● **YOUR ASSIGNMENT**: With the pictures removed, write out the full listing below exactly.

● **DATA SUPPLIED**:
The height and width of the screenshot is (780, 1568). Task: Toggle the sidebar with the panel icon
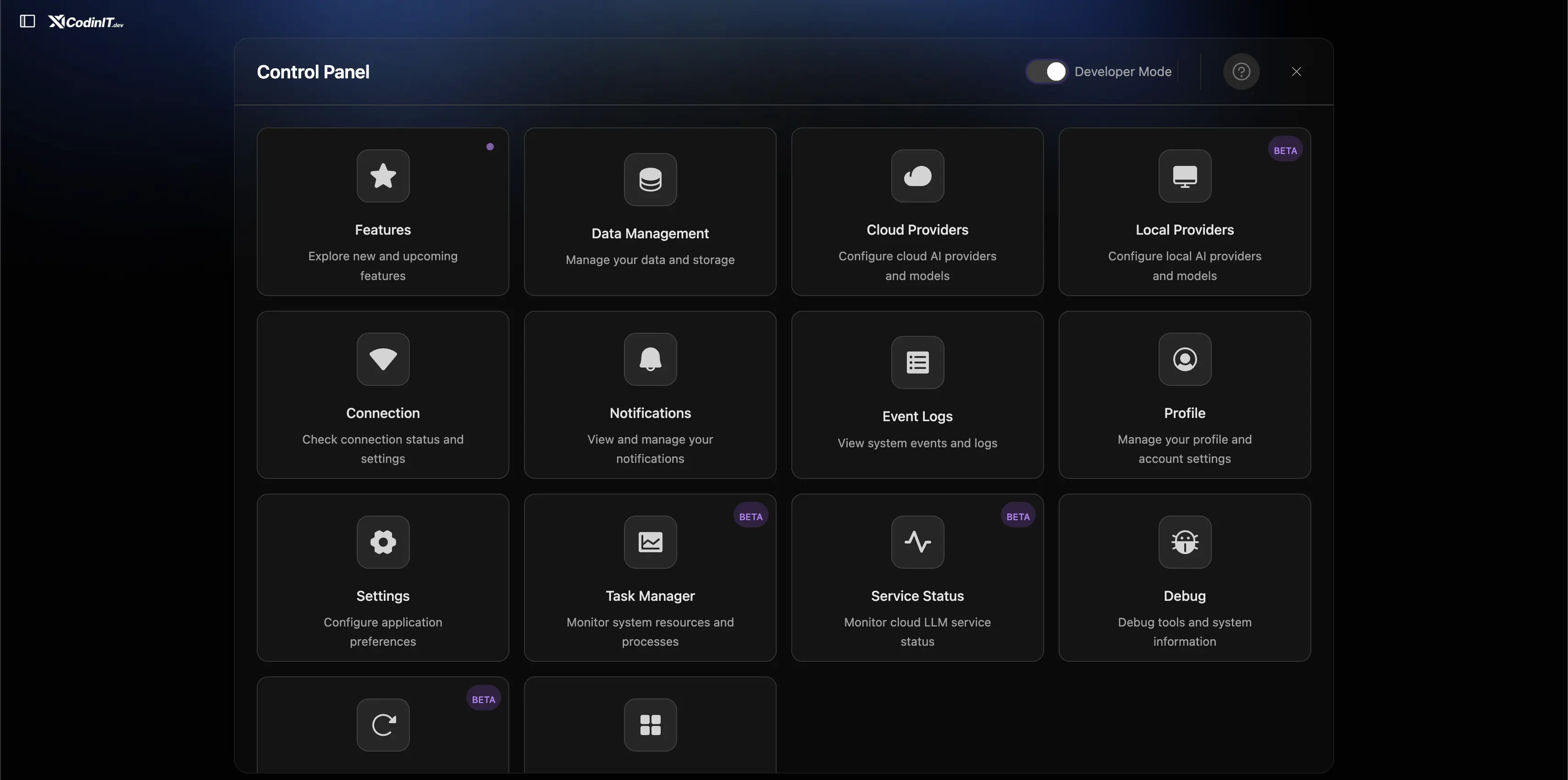28,21
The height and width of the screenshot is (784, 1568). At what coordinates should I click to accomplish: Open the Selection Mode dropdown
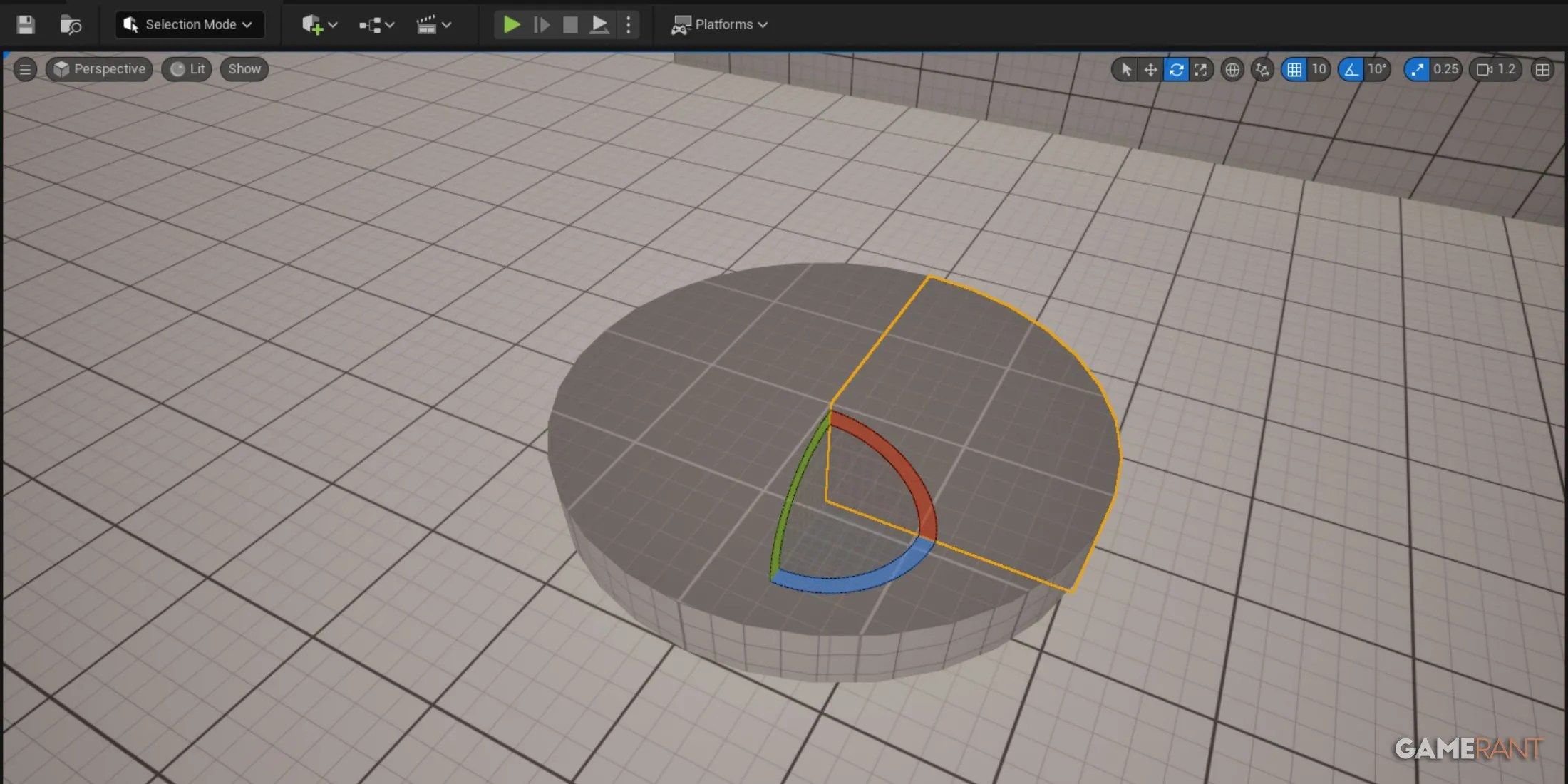coord(190,25)
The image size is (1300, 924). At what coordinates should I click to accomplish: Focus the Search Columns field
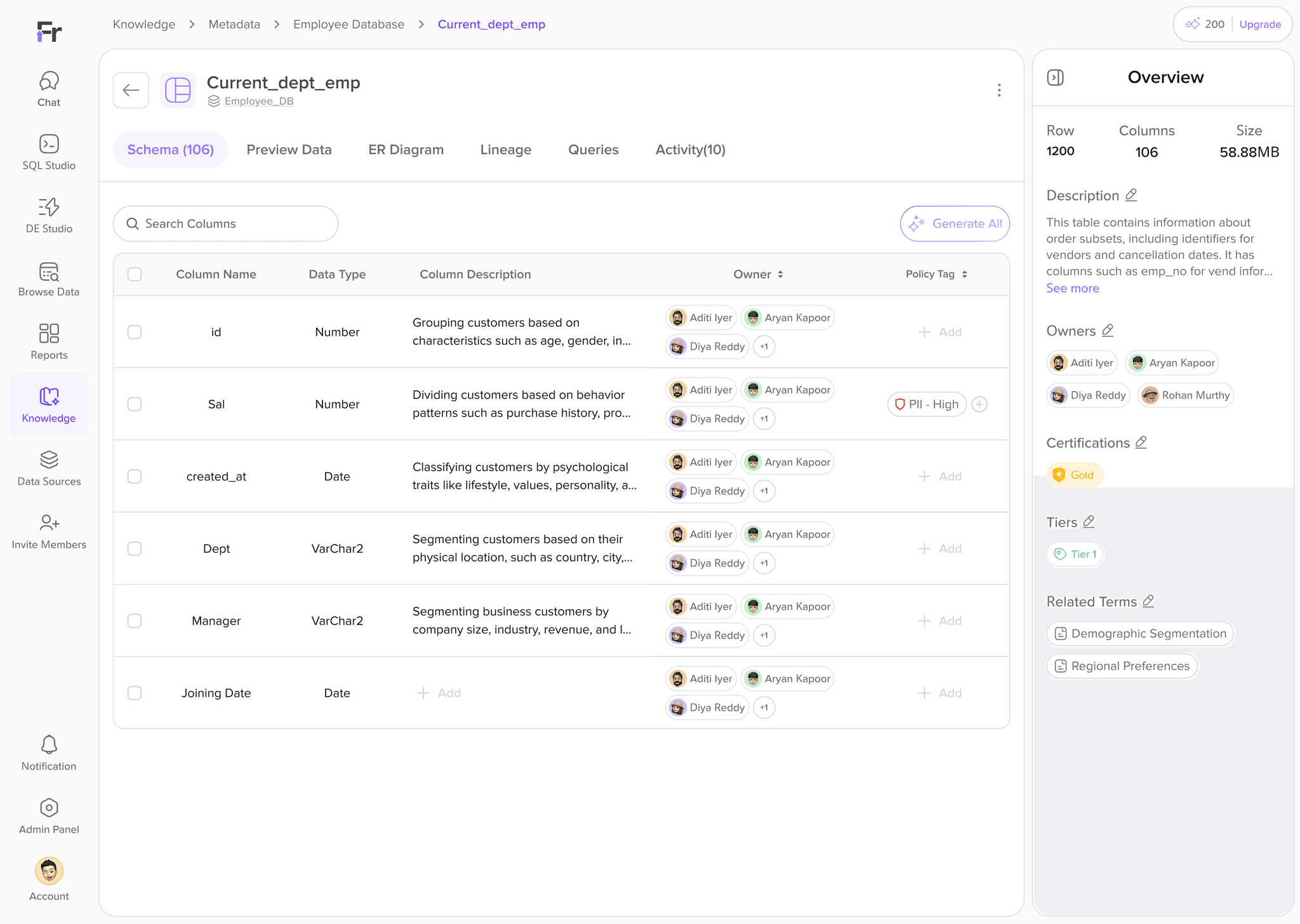[225, 223]
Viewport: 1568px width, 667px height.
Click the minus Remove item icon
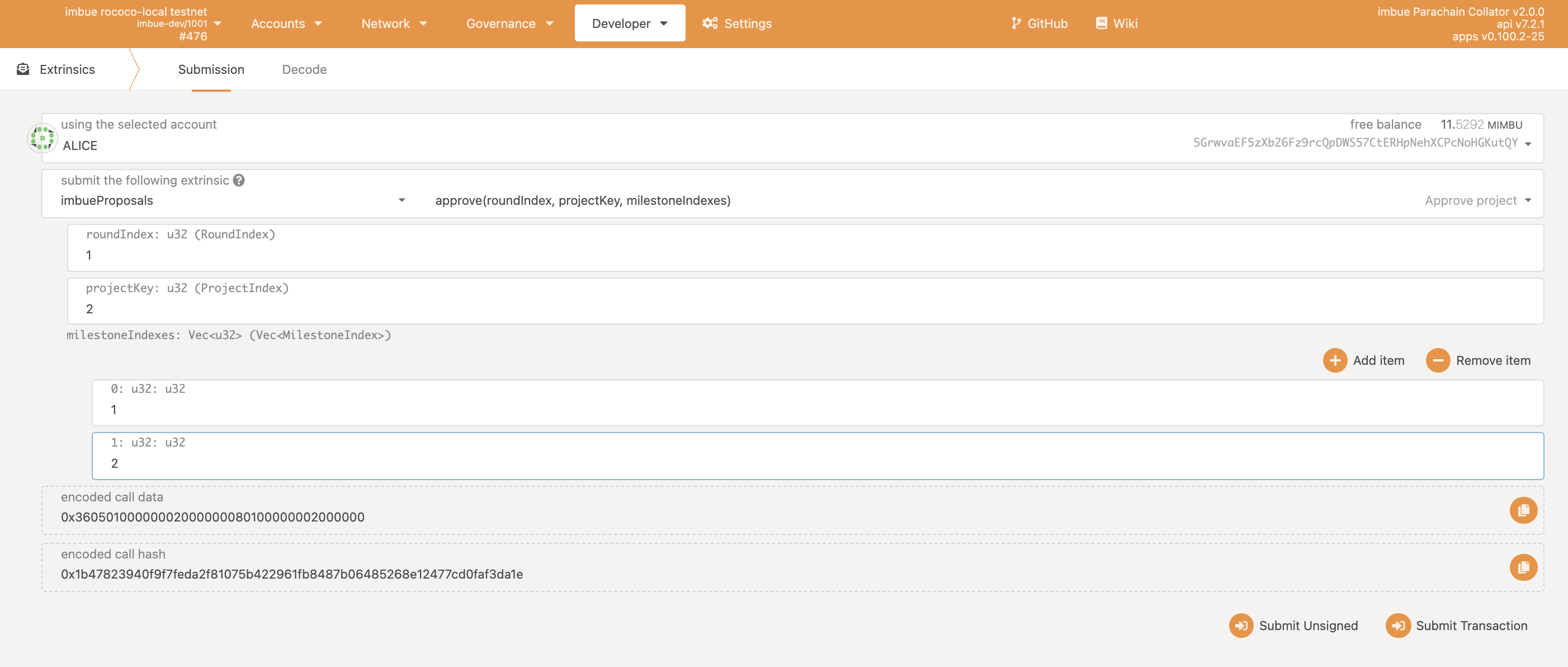[x=1437, y=360]
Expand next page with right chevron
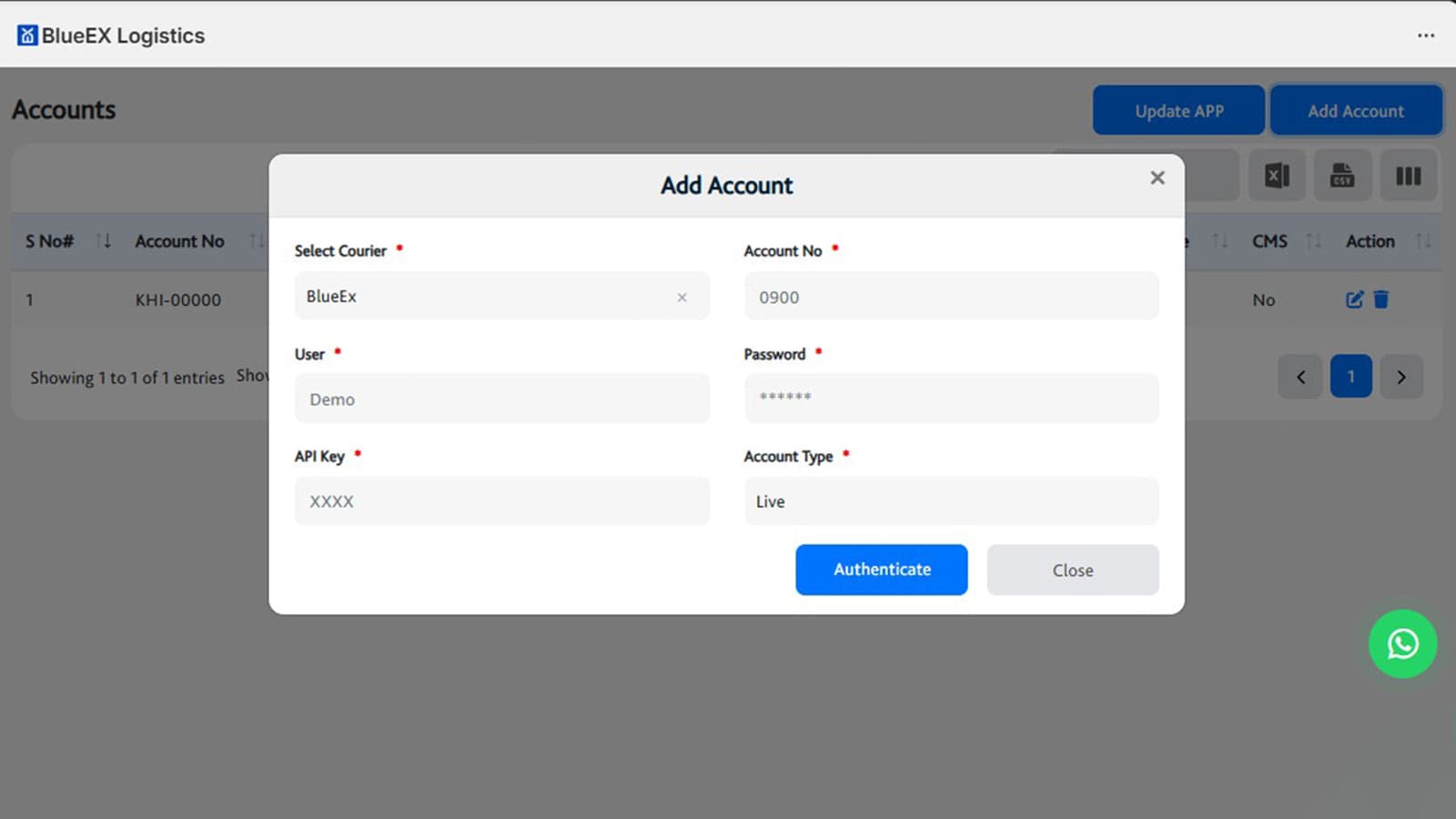The width and height of the screenshot is (1456, 819). point(1401,376)
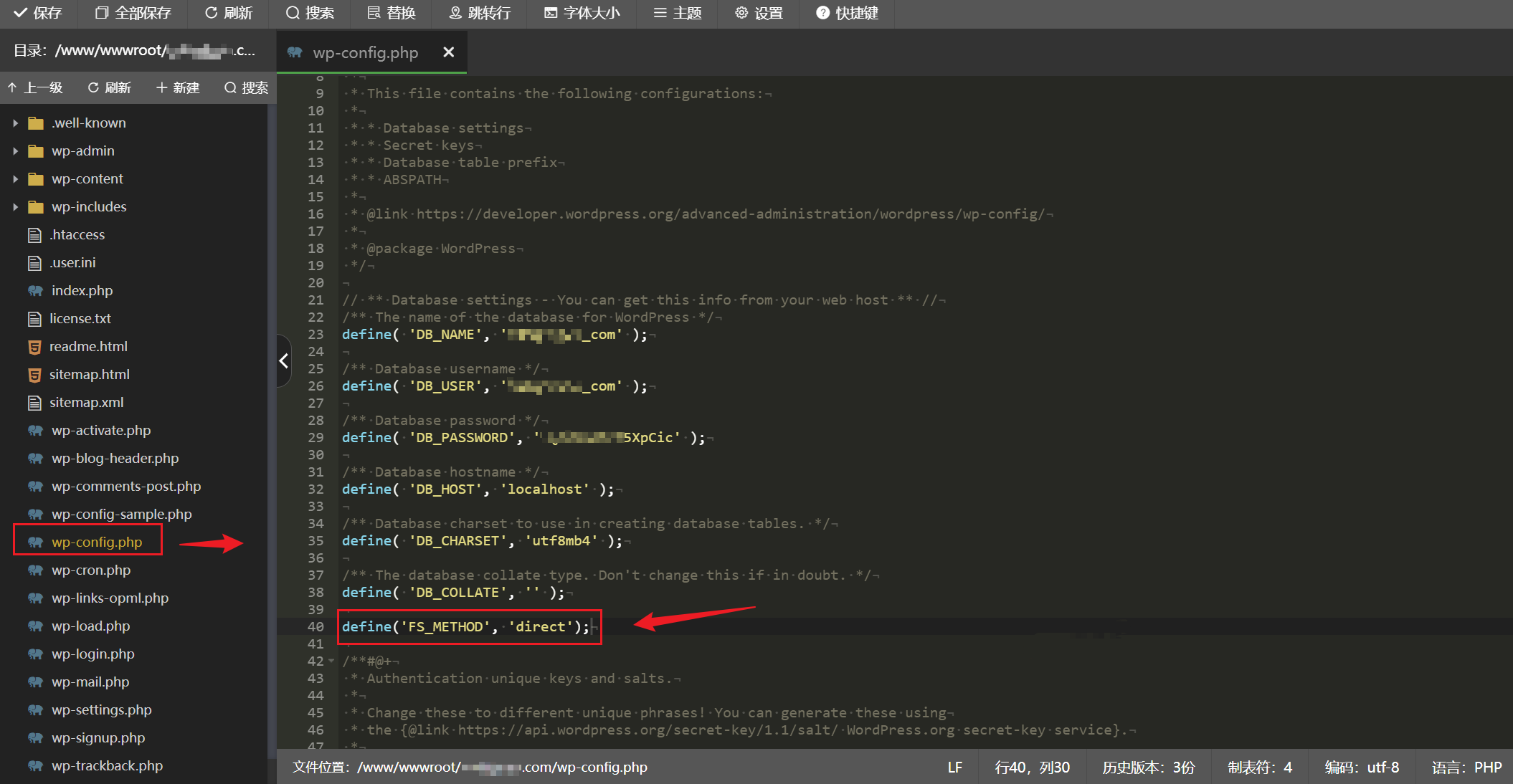This screenshot has height=784, width=1513.
Task: Show Shortcuts (快捷键) help
Action: (x=847, y=13)
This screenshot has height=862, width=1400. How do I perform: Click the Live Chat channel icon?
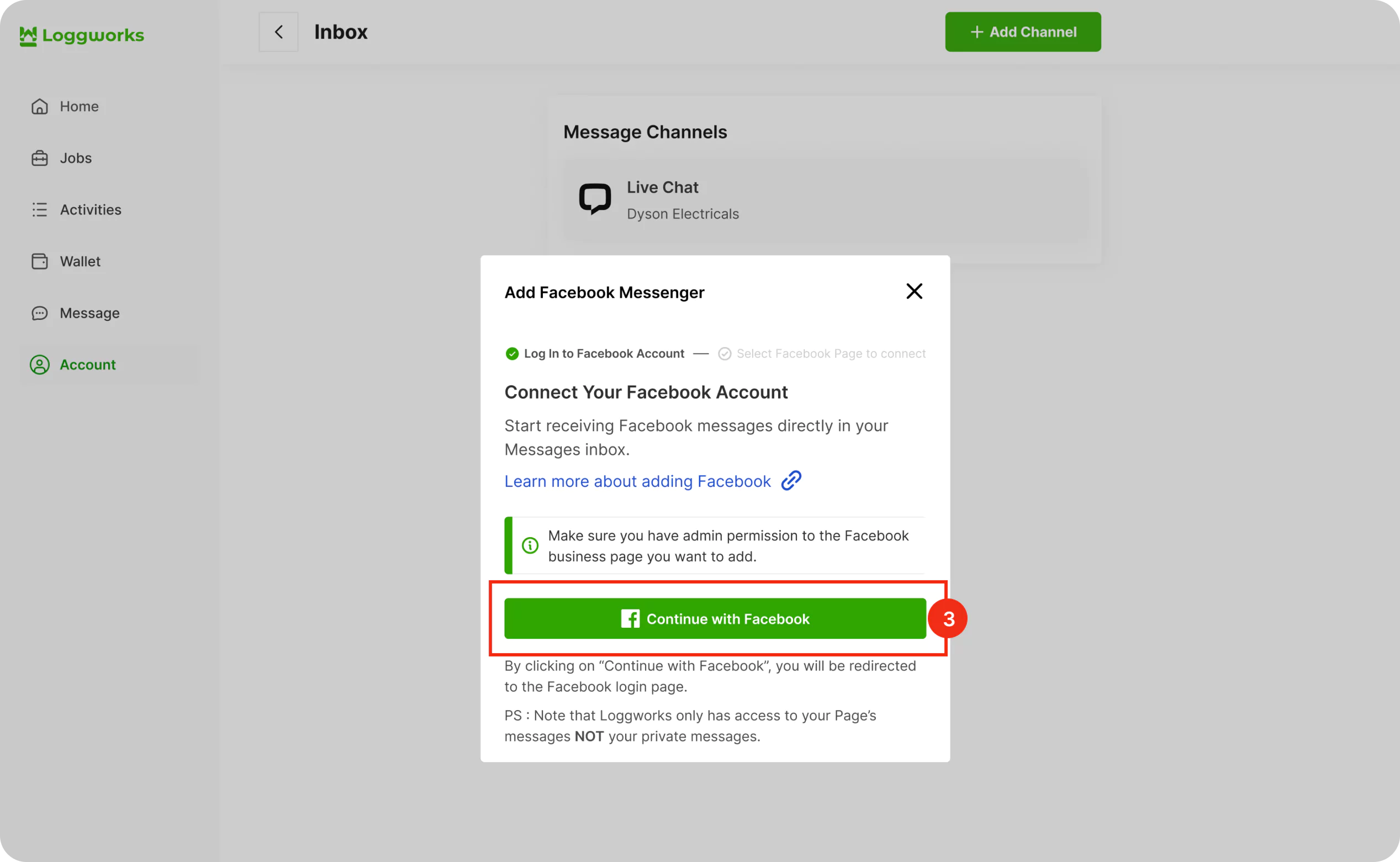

● **YOUR RESPONSE**:
The height and width of the screenshot is (780, 1568). Task: Toggle the sidebar with the panel icon
28,21
The height and width of the screenshot is (784, 1568). At what coordinates should I click to accomplish: Open the Selection Mode dropdown
coord(190,25)
The image size is (1300, 924). At what coordinates should I click to accomplish: Focus the Search Columns field
[225, 223]
Viewport: 1568px width, 667px height.
Click the minus Remove item icon
[x=1437, y=360]
Expand next page with right chevron
The width and height of the screenshot is (1456, 819). point(1401,376)
This screenshot has height=784, width=1513.
Task: Show Shortcuts (快捷键) help
Action: (x=847, y=13)
This screenshot has height=862, width=1400. How do I perform: Click the Live Chat channel icon?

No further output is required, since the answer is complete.